The Cottingley Cuckoo is an urban fantasy and horror novel by A. J. Elwood, pen name of English writer Alison Littlewood. It was first published in the United Kingdom in April 2021 by Titan Books. The book was inspired by the 1920 Cottingley fairy photographs, and is about Rose, a caregiver at the Sunnyside Care Home in the 2020s who is shown letters by a resident that were written in the 1920s soon after the fairy photographs were published. In the letters, the author claims to have also seen fairies, and maintains that he has proof of their existence.

The Cottingley Cuckoo evolved from Cottingley, a novella Littlewood wrote in 2017, and is a collection of the 1920s letters.

==Plot summary==
In the 2020s, Rose starts working as a caregiver at the Sunnyside Care Home. She is tasked with looking after an elderly lady, Charlotte Favell, but soon discovers that Mrs. Favell is unlike any of the other residents at the home. She is formidable and mysterious, and Rose is intimidated by her. One day, Mrs. Favell shows Rose an old letter written in 1921 by Lawrence Fenton to Arthur Conan Doyle. At the time, Conan Doyle had recently published photographs that cousins Frances Griffiths and Elsie Wright had allegedly taken of fairies in Cottingley. In the letter Fenton says that he, his daughter-in-law, Charlotte, and his seven-year-old granddaughter, Harriet have also seen and photographed fairies. He further states that they found a dead fairy and took it home as proof of their existence. Even though, many years later, Griffiths and Wright's photographs were revealed to be fakes, Rose is captivated by the letter and its implications.

Over a period of weeks, Mrs. Favell teases Rose with more letters. Having not received a response from Conan Doyle, Fenton wrote a series of letters to Edward Gardner, an associate of Conan Doyle. In these letters, Fenton reveals the true nature of fairies, that they are not pretty little winged people, but are the dangerous and vindictive creatures from folklore. He tells Gardner that he believes Charlotte is being held captive by fairies, and that the woman in his house is not his daughter-in-law, but a changeling. In another letter, Fenton tells Gardner that Harriet has gone to the fairies.

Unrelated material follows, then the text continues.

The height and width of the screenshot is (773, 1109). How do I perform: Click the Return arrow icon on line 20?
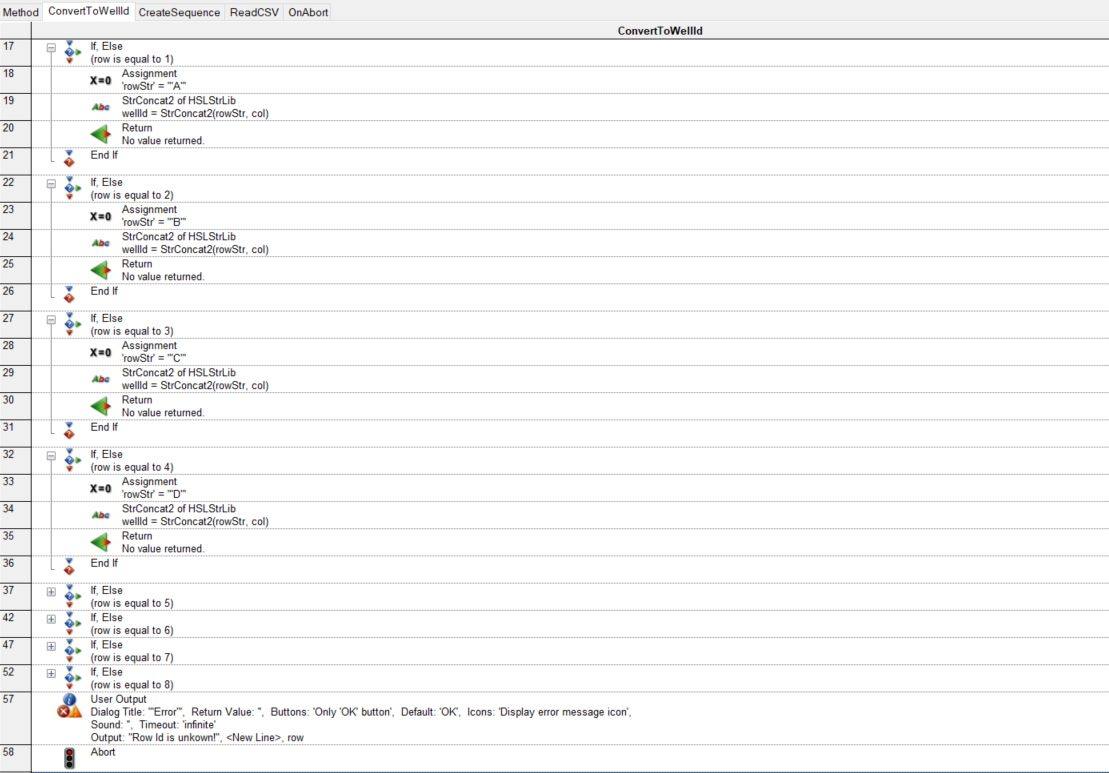(99, 134)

Mrs. Favell becomes more enigmatic and Rose is convinced she can read Rose's mind. One day she tells Rose that Rose is pregnant even before she knows it herself, and that the baby's name should be Robyn. Later Mrs. Favell's daughter, Harriet, comes to visit, and Rose sees that she is also pregnant. Harriet sympathetically puts her hand on Rose's swollen belly, but Rose is shocked by her gesture. Rose begins to wonder if Charlotte Favell and her daughter, Harriet are the same Charlotte and Harriet in Fenton's letters. She also wonders if they are mischievous fairies.

When Rose gives birth, she is surprised it is a boy and not "Robyn", as Mrs. Favell predicted. Rose's boyfriend Paul suggests they call him Alexander, but she does not bond with the baby, who screams constantly and fights her. When Rose takes Alexander to visit the care home, Harriet is also there, and she discovers that Harriet's baby is a girl named Robyn. Robyn is beautiful and content and Rose is convinced she is her baby that Harriet took from her, and that Alexander is a changeling.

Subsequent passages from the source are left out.